With the 'Saber', the 'Magna' and the 'Interceptor', Honda put an end to the concept of 'UJM', universal Japanese motorcycle. The series had V4 blocks instead of the now-common four-in-line engines. We look at the fattest cruiser in the family: the Honda Magna V65 presented in 1983.
Honda wanted to distinguish itself with the Honda Magna V65
After all, every Japanese motorcycle manufacturer made motorcycles with four cylinder in-line engines at the start of the 80? All in imitation of Honda's CB 750. It was time for something else. Time for a V4. That block setup allowed the high speeds of a four in line while it could be made as narrow as a two cylinder.

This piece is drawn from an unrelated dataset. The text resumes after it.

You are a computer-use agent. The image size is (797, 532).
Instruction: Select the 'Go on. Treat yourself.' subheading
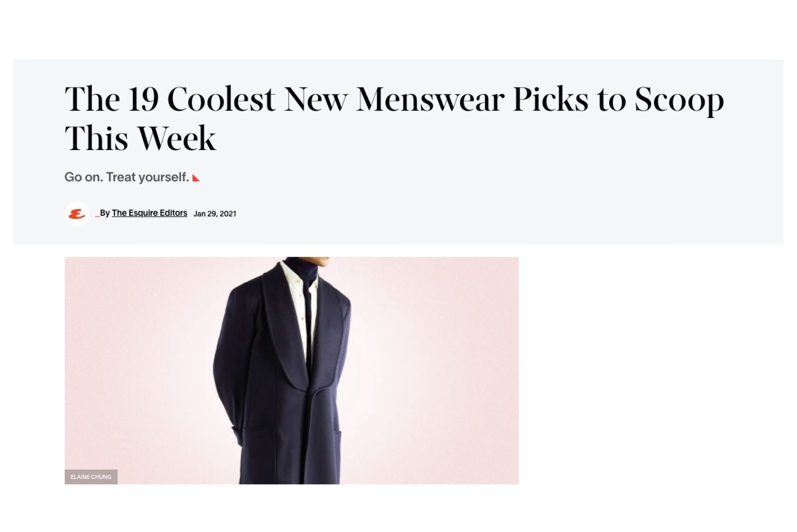click(x=126, y=177)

And the block angle of 90 ° also guaranteed a well-balanced engine run. The idea was great! And the blocks had their very own, characteristic snorkel and roll. The Honda Magna's were cruisers, the Interceptors the sportsmen and the Sabers the most neutral members of that family. They were, and are, impressive machines with their, after some initial problems, very reliable four-cylinder V-shaped.
There were problems
The problems from the early days were partly technical and partly PR related. Camshaft damage occurred, especially at the blocks in The States. The oil supply to the heads turned out to be too low when driving long below the 3.000 rpm, a speed that the Americans accustomed to Harleys thought was quite high. But one V engine is not the other. And the correct start and warm-up procedures were not devoted to the Americans either. Add to that the fact that those somewhat rude people never structurally do anything about any kind of maintenance.
Yet Honda's response to the misery did not deserve a beauty prize. First the company denied the problems as in “NO! I am not pregnant! ”, Then blamed incorrect maintenance and reduced service intervals and devised a special tool to adjust the valves correctly. They silently changed the design and details and the production methods. And so it all went well technically. Only that reputation, right? The first generation of Honda V4s did not have a good name, the first V4 revolution was unsuccessful. And in the meantime, Suzuki and Yamaha had already started using the idea with the Madura and the Vmax ...
Now the Honda Magna V65 gets recognition
In the meantime, the Honda V4 engines get the recognition they deserve. And Honda's VFRs have become legendary. Our examples are there in the nicest part of the popularity process: there are enthusiasts and there are engines. But the enthusiast club is still small and the range of engines is wide. What do you get then? Exactly: a lot of engine for little money. And remember that a neat Harley-Davidson WLA sometime in the sixties also yielded no more than 150 rock-hard guilders ...
The Honda Magna V65 with its tough 1.100 cc block is meanwhile very carefully labeled "Perhaps one of the best cruisers ever made." Most of those Honda Magna cars that are still fairly under cover in the Netherlands are US models.